# Navteq Maps finally updated?



## Indigo20v (Mar 6, 2002)

So out of curiosity, I checked Navteq's website and it appears there are map updates available for purchase. I don't remember this being the case when I checked before- anyone know if the Nav maps have finally been updated? Cause that would rock! I couldn't see anything about an issue date, so I'm not sure how recent this is:

http://tinyurl.com/2fsc68s


----------



## 58kafer (Jun 27, 2007)

Indigo20v said:


> So out of curiosity, I checked Navteq's website and it appears there are map updates available for purchase. I don't remember this being the case when I checked before- anyone know if the Nav maps have finally been updated? Cause that would rock! I couldn't see anything about an issue date, so I'm not sure how recent this is:
> 
> http://tinyurl.com/2fsc68s




I'm curious why the Dodge and Chrysler PN is different than the VW. Also for $199 you might want to check the coverage updates--no sense in blowing 2 bills on no updates in your area. Roadways are the most important, resturants etc... they change daily. Also if you check this thread out you will see the PN listed and the coverage changes. Now on your link if you check the coverage changes they are the changes to the MYGIG changes from June???? But if you choose the Dodge Caravan or Chysler T&C on the drop down list on the left, they don't give you the coverages----but it is listed in the thread---which is exactly what is in the VW update. I'll have to check the version in my SEL. Also in that thread some guys are stating that their dealers(dodge dealers) are doing it no charge, I wonder if VW would do the same?
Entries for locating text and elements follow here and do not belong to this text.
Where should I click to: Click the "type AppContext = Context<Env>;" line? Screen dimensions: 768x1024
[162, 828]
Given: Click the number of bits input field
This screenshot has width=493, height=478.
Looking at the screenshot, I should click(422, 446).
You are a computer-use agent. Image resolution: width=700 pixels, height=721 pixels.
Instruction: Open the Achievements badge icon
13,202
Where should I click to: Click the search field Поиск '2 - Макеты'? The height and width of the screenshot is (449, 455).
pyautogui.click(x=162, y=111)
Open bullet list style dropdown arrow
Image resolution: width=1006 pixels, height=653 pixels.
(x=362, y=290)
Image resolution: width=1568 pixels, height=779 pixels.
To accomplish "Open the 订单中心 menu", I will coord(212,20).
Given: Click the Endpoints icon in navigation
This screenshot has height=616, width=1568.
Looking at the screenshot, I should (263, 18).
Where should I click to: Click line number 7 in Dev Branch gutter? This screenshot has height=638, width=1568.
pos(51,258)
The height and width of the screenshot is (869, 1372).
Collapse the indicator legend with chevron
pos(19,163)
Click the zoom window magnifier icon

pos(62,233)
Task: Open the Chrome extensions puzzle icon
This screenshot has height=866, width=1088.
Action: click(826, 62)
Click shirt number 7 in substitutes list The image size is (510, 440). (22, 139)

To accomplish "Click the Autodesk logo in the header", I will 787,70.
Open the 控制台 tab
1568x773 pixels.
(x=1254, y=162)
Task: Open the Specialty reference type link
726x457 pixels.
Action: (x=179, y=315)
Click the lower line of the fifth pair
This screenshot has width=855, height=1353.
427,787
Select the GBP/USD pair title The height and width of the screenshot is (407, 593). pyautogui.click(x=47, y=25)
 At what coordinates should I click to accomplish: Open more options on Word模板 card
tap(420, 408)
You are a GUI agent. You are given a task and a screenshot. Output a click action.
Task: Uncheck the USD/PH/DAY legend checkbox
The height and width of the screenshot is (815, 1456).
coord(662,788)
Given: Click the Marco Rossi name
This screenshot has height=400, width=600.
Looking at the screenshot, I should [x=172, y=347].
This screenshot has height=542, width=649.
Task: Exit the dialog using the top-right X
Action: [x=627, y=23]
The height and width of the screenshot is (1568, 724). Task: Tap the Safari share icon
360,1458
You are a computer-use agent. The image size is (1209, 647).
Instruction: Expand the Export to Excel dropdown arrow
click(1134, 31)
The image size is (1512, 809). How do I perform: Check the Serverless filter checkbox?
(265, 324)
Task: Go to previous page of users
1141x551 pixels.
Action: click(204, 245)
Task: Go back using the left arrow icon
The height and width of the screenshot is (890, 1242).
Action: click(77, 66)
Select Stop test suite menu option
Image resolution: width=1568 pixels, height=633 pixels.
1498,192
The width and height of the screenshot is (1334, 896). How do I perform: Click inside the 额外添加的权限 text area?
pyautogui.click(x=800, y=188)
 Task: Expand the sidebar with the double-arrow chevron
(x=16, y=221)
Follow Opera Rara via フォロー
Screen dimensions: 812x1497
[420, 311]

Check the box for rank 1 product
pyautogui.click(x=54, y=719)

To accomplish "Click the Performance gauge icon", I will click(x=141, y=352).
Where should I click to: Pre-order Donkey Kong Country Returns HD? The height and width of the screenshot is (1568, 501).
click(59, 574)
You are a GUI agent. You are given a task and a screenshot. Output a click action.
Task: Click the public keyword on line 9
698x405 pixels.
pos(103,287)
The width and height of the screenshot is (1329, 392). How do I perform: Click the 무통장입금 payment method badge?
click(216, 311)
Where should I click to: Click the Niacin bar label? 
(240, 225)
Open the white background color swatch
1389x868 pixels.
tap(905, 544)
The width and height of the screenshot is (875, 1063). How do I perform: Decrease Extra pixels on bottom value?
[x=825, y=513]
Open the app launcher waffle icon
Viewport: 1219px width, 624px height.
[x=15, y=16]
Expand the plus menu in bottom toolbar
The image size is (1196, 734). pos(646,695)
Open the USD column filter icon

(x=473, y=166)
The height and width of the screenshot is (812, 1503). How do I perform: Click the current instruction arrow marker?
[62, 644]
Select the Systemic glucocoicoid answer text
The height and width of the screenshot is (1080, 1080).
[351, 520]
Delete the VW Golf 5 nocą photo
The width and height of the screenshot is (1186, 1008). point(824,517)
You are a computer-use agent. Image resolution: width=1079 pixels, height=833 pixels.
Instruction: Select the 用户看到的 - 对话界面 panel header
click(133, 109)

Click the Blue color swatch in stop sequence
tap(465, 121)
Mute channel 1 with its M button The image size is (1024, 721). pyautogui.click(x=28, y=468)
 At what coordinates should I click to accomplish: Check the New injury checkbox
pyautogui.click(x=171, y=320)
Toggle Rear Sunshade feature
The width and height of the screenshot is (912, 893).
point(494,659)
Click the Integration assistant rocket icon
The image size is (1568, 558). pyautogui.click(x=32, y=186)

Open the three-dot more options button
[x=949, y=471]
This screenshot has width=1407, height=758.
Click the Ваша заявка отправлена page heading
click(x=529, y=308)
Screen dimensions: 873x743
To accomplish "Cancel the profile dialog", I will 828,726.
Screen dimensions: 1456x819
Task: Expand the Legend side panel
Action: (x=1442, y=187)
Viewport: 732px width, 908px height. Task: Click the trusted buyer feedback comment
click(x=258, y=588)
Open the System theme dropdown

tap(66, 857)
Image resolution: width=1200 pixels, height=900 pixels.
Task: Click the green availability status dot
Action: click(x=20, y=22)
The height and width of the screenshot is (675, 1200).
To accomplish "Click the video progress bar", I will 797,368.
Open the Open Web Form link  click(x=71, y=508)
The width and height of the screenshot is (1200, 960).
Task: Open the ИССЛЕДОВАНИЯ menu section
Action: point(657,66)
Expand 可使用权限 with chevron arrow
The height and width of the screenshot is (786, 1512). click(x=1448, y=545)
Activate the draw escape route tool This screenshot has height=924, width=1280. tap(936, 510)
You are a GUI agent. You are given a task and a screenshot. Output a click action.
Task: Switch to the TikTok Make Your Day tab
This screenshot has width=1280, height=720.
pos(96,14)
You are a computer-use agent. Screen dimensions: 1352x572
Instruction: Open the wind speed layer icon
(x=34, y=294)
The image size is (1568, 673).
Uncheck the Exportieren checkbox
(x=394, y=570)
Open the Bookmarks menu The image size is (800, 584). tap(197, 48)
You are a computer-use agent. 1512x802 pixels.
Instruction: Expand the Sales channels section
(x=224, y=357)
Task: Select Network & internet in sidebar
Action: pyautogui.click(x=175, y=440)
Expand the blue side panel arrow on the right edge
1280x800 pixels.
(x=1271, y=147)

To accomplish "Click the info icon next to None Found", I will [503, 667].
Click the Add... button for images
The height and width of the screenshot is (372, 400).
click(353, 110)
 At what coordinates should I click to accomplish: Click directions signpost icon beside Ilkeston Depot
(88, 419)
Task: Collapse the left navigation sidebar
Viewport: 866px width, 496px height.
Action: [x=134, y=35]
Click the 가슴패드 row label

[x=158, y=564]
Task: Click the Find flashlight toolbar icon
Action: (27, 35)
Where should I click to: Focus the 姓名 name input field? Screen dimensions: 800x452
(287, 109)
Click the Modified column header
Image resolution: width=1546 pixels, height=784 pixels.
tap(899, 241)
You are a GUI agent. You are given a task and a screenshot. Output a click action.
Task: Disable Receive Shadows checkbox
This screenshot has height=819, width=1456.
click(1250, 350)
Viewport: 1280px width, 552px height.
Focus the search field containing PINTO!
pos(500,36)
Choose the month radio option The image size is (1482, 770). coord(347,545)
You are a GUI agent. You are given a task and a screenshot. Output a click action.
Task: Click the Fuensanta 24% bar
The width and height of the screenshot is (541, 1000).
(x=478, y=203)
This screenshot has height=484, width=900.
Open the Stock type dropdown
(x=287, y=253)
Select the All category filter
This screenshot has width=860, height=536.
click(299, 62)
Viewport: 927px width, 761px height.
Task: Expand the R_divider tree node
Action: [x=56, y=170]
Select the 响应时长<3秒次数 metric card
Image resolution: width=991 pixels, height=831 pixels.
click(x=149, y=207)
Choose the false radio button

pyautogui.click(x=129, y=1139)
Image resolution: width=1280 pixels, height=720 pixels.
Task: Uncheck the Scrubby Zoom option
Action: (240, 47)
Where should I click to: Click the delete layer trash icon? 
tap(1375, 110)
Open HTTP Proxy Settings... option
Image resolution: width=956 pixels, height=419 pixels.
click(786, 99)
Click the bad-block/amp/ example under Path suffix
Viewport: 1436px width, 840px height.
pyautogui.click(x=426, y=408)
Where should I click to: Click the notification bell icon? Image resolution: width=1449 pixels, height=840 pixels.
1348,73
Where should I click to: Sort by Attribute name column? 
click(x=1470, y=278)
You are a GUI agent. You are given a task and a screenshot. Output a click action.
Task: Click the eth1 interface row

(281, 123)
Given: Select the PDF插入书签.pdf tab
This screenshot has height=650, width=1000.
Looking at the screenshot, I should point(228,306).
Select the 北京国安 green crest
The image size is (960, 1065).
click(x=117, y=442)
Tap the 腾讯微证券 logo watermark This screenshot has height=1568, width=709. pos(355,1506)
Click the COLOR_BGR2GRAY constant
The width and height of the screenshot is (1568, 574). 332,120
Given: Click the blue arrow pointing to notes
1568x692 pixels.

http://mofv.com/mygig/BBS/viewtopic.php?f=12&t=1798&start=0&st=0&sk=t&sd=a

Dodge/Chrysler: U0035-0070-001

VW:U0022-0070-001


----------



## Indigo20v (Mar 6, 2002)

Yeah I have a hard time spending $200 to update a map on my nav as well. But we seem to run into issues everytime (which is not often) we need to input an address or POI and it just doesn't exist. Knowing there could potentially be an update is good news. But like you said, before I find a way to acquire this update, I want to make sure it's even worth it first...


----------